Miranda Veringmeier

Personal information
- Full name: Miranda Veringmeier
- Born: 22 July 1992 (age 34) Schiedam, Netherlands
- Batting: Right-handed
- Role: Wicket-keeper

International information
- National side: Netherlands (2008–2021);
- ODI debut (cap 75): 2 July 2008 v West Indies
- Last ODI: 24 November 2011 v Ireland
- T20I debut (cap 10): 1 July 2008 v West Indies
- Last T20I: 30 August 2021 v Ireland

Domestic team information
- 2016: Worcestershire

Career statistics
| Competition | WODI | WT20I | WLA | WT20 |
| Matches | 15 | 19 | 69 | 53 |
| Runs scored | 93 | 324 | 1,977 | 942 |
| Batting average | 6.20 | 20.25 | 31.38 | 21.40 |
| 100s/50s | 0/0 | 0/2 | 4/10 | 0/4 |
| Top score | 19 | 60 | 137 | 62 |
| Balls bowled | 12 | 30 | 228 | 54 |
| Wickets | 0 | 2 | 9 | 3 |
| Bowling average | – | 11.50 | 17.33 | 14.66 |
| 5 wickets in innings | 0 | 0 | 0 | 0 |
| 10 wickets in match | 0 | 0 | 0 | 0 |
| Best bowling | – | 2/10 | 4/12 | 2/10 |
| Catches/stumpings | 2/1 | 6/– | 30/10 | 17/11 |
- Source: ESPNcricinfo, 30 August 2021

= Miranda Veringmeier =

Dutch cricketer (born 1992)

Miranda Veringmeier (born 22 July 1992) is a Dutch cricketer who plays as a right-handed batter and wicket-keeper. She has played 15 One Day Internationals and 17 Twenty20 Internationals for the Netherlands since making her debut in 2008, at the age of 15. She also played for the Netherlands in the English domestic system between 2009 and 2015, and played for Worcestershire in 2016. In October 2021, Veringmeier announced her retirement from international cricket.

==Career==
Veringmeier made her Twenty20 International debut in 2008, against the West Indies, in which she scored 4 from 3 deliveries. She made her One Day International debut the following day against the same opposition, scoring 3 runs. She made her T20I high score in her third match in the format, scoring 60 from 48 balls against Ireland.

In 2015, Veringmeier was selected to be a part of the inaugural Associate Rookie program for the Women's Big Bash League, in which she trained with the Adelaide Strikers.
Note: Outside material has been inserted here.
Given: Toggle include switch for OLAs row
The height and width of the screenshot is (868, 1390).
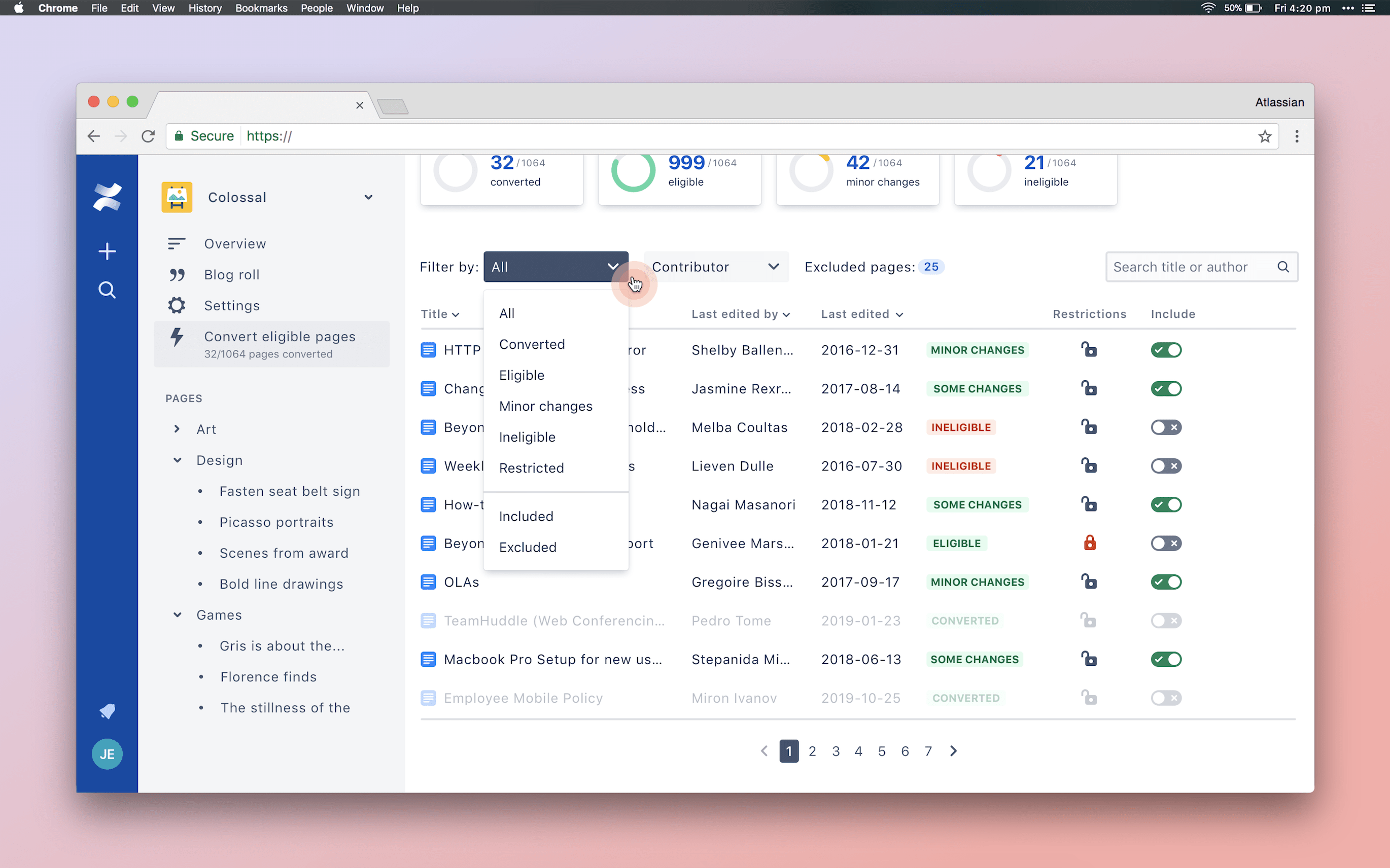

Veringmeier has scored 4 List A centuries, all of which came in the Women's County Championship when the Netherlands were part of the English domestic system. Her highest List A score came in 2013, when she hit 137 against Scotland. She was the third-highest run-scorer in the 2015 Women's County Championship and fifth-highest in the 2016 Women's County Championship. In 2016, she played in the Twenty20 Cup for Worcestershire, in which she scored 95 runs at an average of 15.83.

In May 2019, she was named in Netherlands' squad for the 2019 ICC Women's Qualifier Europe tournament in Spain. In August 2019, she was named in the Dutch squad for the 2019 ICC Women's World Twenty20 Qualifier tournament in Scotland.